● Your goal: What you write must match, character for character, the lines from the one with "Click Minha localização button" down to the one with "Given: Click info icon for Houston Lobby" in the listing below, minus its pictures.
─── Supplied material ───
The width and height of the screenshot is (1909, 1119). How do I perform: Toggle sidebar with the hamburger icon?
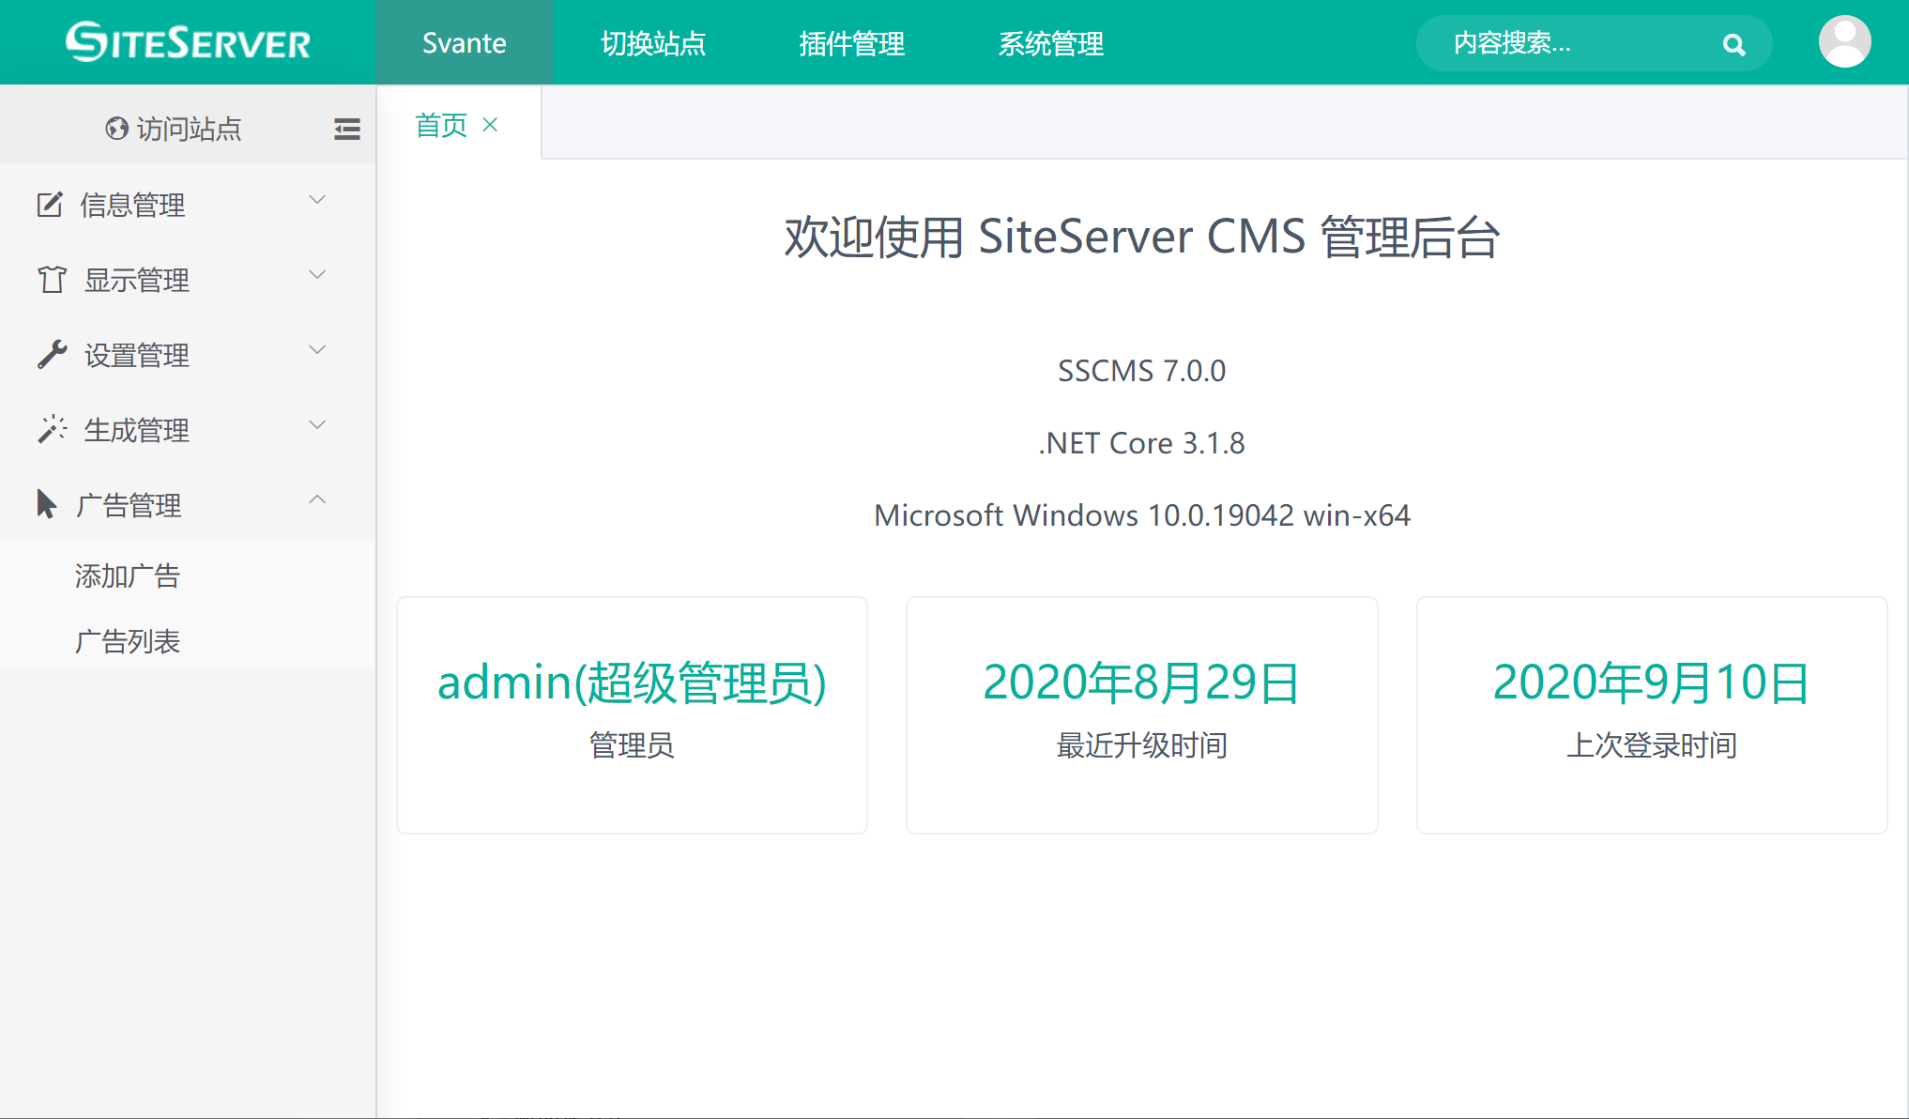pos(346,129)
───
─── Supplied material ───
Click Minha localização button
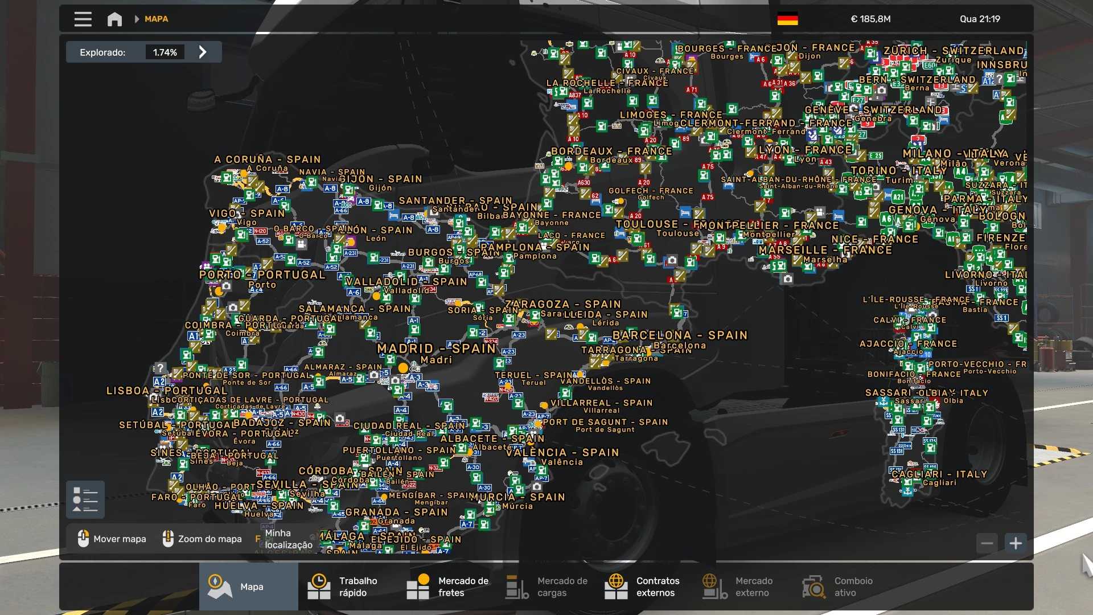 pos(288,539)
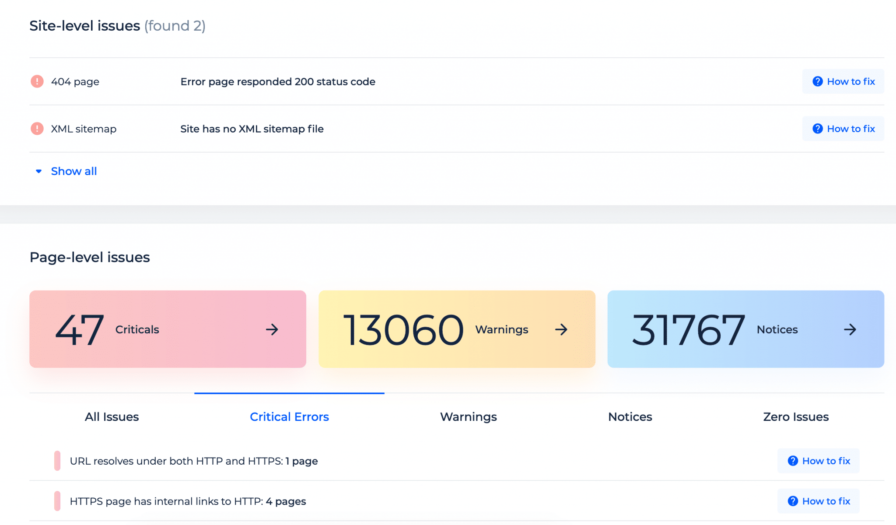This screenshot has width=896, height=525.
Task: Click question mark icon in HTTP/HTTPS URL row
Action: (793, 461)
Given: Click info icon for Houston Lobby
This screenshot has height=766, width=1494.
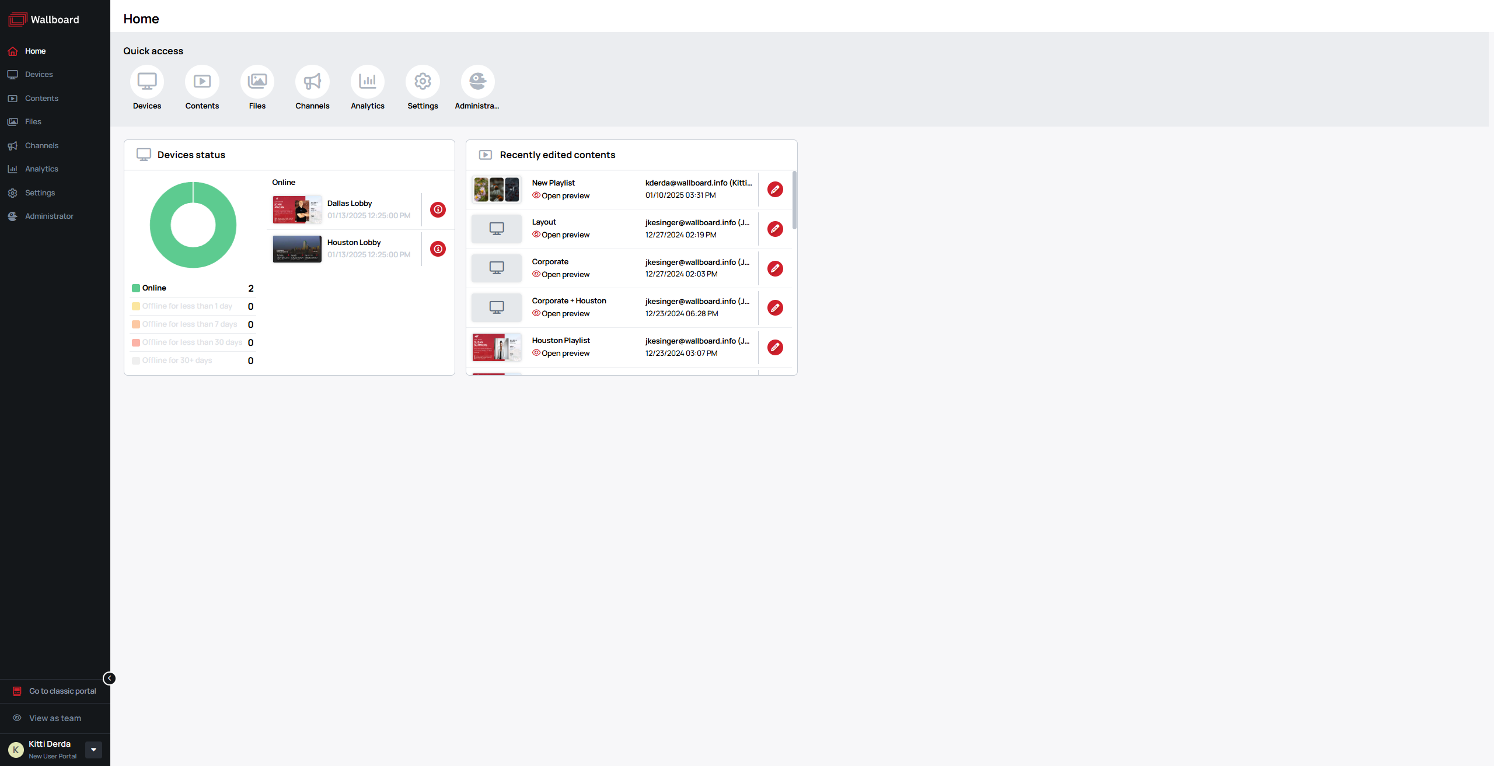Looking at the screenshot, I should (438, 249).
───
● Problem solution:
Click Minha localização button
 pos(288,539)
This screenshot has width=896, height=525.
Task: Click question mark icon in HTTP/HTTPS URL row
Action: (793, 461)
Given: Click info icon for Houston Lobby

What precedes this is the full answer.